Researchers from Children’s Hospital Boston, Boston University School of Public Health (BUSPH), Boston University School of Medicine (BUSM), Boston Medical Center (BMC) and Harvard Medical School have developed a novel approach to predict the risk of stroke in these patients using their genetic variations. This approach is based on a data mining method called Bayesian networks, and the study showed that these networks allow the integration of clinical information with the genetic profile of a patient to quantify his or her risk of developing a disease.
Using this method, the researchers analyzed the genetic differences in genes that might protect from or increase the chance of stroke in sickle cell anemia. The analysis showed that genetic differences in 12 genes interact with fetal hemoglobin level to modulate the risk of stroke.

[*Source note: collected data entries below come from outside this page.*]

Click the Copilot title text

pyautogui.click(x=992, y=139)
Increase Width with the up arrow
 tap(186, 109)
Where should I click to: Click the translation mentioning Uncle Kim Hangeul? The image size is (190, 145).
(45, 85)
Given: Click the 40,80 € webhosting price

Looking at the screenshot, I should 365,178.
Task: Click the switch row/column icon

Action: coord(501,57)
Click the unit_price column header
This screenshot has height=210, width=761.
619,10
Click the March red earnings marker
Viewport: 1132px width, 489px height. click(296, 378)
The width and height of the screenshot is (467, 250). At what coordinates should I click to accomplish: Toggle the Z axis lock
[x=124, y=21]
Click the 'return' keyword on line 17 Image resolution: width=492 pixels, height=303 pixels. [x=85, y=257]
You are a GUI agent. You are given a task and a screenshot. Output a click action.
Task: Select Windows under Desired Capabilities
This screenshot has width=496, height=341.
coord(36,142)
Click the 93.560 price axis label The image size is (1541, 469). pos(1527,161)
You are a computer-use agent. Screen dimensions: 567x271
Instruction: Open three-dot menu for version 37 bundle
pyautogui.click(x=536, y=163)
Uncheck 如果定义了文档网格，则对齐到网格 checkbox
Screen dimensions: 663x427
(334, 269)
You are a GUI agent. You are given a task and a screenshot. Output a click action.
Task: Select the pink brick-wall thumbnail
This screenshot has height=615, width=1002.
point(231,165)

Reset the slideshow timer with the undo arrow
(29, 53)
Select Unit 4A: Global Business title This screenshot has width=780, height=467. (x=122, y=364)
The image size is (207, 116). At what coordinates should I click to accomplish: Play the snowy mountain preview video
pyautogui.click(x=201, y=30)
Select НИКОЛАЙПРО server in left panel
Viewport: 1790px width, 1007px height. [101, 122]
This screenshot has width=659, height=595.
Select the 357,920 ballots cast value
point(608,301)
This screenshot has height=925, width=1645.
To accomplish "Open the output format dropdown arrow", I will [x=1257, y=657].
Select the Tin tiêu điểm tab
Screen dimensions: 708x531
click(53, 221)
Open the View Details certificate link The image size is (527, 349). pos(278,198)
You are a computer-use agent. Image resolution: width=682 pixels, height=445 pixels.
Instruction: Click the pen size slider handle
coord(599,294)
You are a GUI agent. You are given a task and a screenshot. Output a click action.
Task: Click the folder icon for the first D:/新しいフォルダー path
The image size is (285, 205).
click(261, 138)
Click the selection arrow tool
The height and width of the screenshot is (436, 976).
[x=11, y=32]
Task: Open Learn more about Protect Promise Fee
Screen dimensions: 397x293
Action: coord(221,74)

The model includes one gene already associated with stroke in the general population and the researchers theorized that the presence in the model of genes already associated with stroke suggests that some genetic factors predisposing patients to stroke are shared by both sickle cell anemia patients and stroke victims in the general population. Their model predicted the correct outcome with an overall predictive accuracy of 98.2 percent.
According to Martin Steinberg, M.D., director of the Center of Excellence in Sickle Cell Disease at BMC and professor of medicine at BUSM, the ultimate outcome of sickle cell anemia is likely to be determined by the actions of many genes that all modify the abnormalities triggered by the sickle cell mutation.